• REQUIRED WORK
Could you set down exactly the lines in the records below between the line holding "The width and height of the screenshot is (568, 519)." and the line holding "Task: Adjust the brush size slider", inclusive?

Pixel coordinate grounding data
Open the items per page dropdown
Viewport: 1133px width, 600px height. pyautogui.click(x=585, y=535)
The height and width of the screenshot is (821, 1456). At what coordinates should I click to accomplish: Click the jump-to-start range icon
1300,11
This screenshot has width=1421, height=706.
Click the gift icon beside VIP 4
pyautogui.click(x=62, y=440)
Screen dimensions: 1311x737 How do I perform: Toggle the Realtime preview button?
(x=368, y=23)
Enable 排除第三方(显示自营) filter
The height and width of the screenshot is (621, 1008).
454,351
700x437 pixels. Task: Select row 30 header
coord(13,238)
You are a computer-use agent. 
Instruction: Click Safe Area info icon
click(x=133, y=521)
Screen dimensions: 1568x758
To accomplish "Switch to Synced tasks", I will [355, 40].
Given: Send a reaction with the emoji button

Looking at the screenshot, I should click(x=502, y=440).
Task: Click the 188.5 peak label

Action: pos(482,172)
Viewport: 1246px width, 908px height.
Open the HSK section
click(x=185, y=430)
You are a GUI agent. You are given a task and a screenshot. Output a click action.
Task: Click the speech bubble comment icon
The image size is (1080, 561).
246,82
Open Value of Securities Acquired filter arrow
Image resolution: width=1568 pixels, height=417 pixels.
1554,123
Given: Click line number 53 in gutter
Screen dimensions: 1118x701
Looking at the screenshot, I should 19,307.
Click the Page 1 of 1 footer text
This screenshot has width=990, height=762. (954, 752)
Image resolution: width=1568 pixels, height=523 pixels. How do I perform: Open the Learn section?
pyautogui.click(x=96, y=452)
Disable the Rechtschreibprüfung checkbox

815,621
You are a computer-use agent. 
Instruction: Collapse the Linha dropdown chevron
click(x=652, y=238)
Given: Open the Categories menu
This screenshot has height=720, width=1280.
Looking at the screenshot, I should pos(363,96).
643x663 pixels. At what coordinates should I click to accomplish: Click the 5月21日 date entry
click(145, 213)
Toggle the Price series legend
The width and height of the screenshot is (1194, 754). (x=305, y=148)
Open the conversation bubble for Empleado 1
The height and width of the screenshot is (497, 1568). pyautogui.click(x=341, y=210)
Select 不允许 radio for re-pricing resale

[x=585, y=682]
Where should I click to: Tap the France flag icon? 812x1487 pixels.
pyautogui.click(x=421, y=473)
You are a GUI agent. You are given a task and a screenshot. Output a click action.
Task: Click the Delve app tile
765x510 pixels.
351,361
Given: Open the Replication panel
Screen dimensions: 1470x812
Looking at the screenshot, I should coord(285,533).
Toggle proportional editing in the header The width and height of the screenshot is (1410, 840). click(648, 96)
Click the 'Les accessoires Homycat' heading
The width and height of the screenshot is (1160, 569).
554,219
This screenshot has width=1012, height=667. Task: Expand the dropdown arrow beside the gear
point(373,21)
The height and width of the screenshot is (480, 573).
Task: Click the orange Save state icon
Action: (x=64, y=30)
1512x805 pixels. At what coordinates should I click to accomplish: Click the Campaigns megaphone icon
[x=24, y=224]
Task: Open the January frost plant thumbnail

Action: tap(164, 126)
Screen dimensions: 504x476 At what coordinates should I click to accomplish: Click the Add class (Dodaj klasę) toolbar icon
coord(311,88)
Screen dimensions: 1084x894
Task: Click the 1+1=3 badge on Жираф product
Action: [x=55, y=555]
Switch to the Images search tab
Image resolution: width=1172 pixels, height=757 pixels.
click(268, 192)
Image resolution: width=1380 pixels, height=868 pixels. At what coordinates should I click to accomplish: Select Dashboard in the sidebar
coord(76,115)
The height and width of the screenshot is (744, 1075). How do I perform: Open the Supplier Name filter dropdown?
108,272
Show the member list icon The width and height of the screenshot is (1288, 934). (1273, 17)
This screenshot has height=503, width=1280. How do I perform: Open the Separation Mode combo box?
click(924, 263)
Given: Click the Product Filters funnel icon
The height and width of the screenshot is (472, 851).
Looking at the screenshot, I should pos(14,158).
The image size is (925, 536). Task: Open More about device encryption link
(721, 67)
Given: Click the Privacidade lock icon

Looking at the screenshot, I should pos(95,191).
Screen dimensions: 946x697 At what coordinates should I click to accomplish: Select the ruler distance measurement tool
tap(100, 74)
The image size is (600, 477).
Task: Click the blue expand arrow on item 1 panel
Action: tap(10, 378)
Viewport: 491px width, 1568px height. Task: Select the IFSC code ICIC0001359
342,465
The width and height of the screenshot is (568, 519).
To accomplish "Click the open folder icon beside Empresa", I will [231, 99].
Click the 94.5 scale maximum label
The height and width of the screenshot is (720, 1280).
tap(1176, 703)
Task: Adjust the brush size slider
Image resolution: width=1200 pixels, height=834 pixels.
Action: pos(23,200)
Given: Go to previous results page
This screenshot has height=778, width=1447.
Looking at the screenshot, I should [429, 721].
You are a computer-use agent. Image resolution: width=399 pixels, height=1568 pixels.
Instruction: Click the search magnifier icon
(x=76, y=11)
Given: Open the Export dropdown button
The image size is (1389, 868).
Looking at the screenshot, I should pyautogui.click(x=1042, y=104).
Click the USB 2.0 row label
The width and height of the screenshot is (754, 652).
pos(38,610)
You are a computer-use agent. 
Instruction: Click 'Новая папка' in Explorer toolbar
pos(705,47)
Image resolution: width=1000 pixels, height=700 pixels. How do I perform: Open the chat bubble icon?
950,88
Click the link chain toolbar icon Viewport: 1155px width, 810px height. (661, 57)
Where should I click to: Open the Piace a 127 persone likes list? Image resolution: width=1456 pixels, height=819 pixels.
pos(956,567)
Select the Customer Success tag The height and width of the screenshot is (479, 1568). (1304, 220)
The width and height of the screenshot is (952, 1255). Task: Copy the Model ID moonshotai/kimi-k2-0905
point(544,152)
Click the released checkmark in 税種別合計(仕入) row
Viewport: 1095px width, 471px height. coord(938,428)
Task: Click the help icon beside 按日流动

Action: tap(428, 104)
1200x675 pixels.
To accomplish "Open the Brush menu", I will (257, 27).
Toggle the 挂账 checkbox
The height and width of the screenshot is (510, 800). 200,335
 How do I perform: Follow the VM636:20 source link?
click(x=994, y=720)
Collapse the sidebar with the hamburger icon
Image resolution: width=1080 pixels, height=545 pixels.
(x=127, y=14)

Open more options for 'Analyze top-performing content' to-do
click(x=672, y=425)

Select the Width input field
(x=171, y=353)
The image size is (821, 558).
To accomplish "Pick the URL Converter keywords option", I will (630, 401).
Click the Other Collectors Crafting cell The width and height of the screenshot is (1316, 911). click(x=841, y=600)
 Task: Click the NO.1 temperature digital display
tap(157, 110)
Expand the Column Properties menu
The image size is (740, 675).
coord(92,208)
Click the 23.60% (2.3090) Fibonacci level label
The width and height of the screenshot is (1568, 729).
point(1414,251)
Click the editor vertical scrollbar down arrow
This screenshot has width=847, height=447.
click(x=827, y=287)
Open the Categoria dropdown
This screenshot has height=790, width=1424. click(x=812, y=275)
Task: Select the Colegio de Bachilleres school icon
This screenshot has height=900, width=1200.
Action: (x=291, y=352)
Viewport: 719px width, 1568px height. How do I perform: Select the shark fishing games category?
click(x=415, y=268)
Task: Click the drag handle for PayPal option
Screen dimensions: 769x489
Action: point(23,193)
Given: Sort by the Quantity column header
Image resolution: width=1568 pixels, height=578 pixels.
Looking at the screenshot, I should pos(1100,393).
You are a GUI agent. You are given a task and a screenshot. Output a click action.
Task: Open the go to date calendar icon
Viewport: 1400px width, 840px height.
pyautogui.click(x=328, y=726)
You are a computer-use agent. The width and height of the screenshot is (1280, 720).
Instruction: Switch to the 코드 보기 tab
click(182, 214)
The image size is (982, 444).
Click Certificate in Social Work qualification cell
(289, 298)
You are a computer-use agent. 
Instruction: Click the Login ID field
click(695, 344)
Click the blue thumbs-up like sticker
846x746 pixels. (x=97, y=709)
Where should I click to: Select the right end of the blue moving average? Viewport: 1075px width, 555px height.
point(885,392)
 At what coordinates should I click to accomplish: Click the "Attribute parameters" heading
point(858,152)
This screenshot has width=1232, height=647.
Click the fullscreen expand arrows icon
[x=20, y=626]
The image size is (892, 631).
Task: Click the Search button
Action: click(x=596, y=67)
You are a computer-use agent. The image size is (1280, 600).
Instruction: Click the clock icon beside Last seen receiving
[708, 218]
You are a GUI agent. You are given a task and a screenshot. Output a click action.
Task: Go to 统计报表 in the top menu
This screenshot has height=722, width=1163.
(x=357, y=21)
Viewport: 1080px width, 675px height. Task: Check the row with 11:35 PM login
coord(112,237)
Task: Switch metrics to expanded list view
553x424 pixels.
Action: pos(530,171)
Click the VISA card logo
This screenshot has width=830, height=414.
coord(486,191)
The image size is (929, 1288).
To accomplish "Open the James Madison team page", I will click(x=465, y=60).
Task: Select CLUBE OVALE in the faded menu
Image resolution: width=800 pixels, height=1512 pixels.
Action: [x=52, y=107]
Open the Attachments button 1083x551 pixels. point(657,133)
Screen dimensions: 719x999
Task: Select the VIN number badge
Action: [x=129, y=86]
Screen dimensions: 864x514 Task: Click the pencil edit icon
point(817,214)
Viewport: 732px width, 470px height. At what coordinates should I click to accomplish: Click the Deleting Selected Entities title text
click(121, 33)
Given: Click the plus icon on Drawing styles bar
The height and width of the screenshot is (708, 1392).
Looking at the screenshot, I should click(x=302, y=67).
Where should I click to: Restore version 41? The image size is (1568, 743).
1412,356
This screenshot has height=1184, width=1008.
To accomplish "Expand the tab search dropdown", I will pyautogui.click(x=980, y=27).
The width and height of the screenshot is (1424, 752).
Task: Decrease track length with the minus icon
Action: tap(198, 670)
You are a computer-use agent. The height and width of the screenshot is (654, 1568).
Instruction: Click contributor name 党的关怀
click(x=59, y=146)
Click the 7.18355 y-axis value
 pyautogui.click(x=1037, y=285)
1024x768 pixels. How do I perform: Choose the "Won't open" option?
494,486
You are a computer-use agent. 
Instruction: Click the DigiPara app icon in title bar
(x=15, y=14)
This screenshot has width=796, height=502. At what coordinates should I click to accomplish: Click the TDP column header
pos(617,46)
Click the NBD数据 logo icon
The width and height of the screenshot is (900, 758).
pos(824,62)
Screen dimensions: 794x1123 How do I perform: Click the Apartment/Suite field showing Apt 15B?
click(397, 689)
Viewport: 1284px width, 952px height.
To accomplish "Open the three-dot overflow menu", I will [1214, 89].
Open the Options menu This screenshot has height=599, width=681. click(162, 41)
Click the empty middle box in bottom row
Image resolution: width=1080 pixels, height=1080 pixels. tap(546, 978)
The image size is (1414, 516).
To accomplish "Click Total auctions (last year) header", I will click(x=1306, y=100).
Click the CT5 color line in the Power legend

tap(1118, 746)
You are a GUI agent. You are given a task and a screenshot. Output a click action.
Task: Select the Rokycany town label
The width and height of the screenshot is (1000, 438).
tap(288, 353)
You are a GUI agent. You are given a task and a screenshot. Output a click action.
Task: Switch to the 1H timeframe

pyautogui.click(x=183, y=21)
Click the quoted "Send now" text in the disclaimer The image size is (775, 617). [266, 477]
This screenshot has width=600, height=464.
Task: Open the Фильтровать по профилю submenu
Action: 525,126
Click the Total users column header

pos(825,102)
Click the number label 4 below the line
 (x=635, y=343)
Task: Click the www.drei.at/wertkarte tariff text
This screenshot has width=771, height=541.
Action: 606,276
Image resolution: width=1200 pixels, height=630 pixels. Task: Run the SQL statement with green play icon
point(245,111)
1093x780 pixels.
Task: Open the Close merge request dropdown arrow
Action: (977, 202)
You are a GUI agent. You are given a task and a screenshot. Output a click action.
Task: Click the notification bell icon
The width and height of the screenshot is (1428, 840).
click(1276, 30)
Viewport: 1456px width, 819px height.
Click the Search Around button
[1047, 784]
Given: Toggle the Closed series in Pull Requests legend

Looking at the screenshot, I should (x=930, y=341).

• TASK RESULT
The width and height of the screenshot is (568, 519).
To accomplish "Click the open folder icon beside Empresa", I will [231, 99].
Click the 94.5 scale maximum label
The height and width of the screenshot is (720, 1280).
tap(1176, 703)
Task: Adjust the brush size slider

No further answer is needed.